Once that flashed, I began painting. I started by edging the jambs, then closed it up and laid on 3 full coats. Then I opened it up again, edged it 1 more time. I'll let it sit over night and then begin the flames.....no racing stripe...yeah that's it, Black racing stripe.
For the stripe, I began by creating my perimeters with 1/2" blue fine line masking tape. Then I layed down a 1/4" blue fine line tape inside of that, for spacing, on both sides. Then another 1/4" strip inside of that, this one will stay, as this is gonna' be the 1/4" yellow pinstripe. I pulled out the first 1/4" spacer tape, as this line will get painted along with the center.
Then I began the tedious task of masking it all up. You have to plan ahead here and be sure to cover everything you don't want to get any black on. Overspray gets in all kinds of places you never imagined. So, it's check and double check, to make sure everything is sealed up tight.
I then layed down 2 coats of Black, let that flash good and then unmasked it all. Very carefully, sometimes if the paint is soft at all, when you pull the fine line off, the paint will roll over and leave a fuzzy edge. Unfortunately, you won't know until it happens. So, you just have to go slow, and don't rush it !
Well, that's all our basecoat work, now we'll go around the car, check it over good and make any repairs or touch ups necessary before clearcoat. It all looks good and no overspray got through, the lines are clean and sharp. Next step CLEARCOAT !
We've now sprayed the clear and everything came out great. When you get this close to the finish, it's hard to control the urge to play Ferris Bueller and sneek it out for a test ride. but there's plenty left to do.

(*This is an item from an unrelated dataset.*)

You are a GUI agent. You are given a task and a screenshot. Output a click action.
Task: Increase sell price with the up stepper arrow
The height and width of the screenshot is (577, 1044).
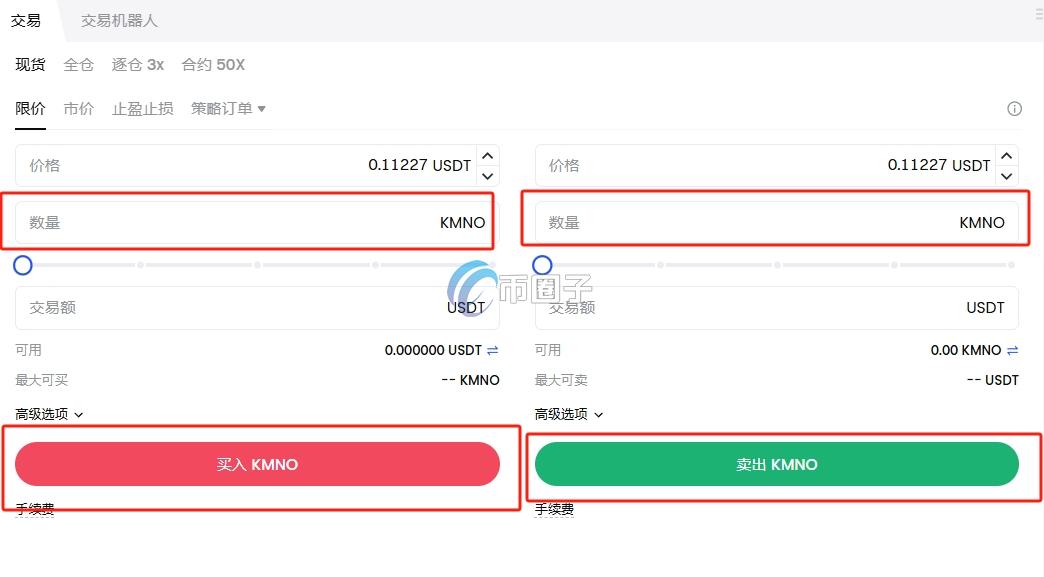click(1006, 155)
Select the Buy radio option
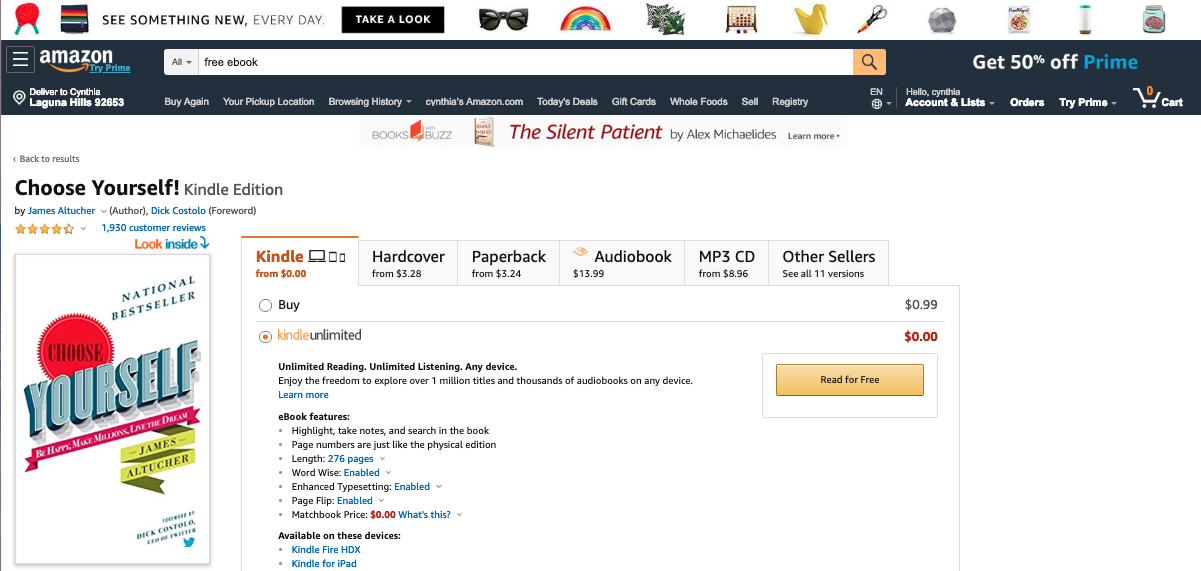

Next step is to Black out the inside surface of the front and rear clips. You may have noticed in previous shots, the raw fiberglass showing. The extieror of the panels are the only surfaces to get Gel-Coat. So we're going to start by covering our previous paint work. First we have to cover any holes in the panel, from the outside. Places where overspray might sneek between the panel and the plastic sheeting we're gonna' put on next.
So I cover the front and rear clip, on the outside this time and tape it down, all the way around the edges. I'm not doing anymore spraying on the cockpit section this time, so that gets covered completely. Once that's done, it's time to put down a good coat of Epoxy Sealer for adhesion and after proper flash time, follow with 3 coats of Trim Black. It has the same sheen you would see when you look under the hood of the car your driving now. It really finishes it off nicely under there.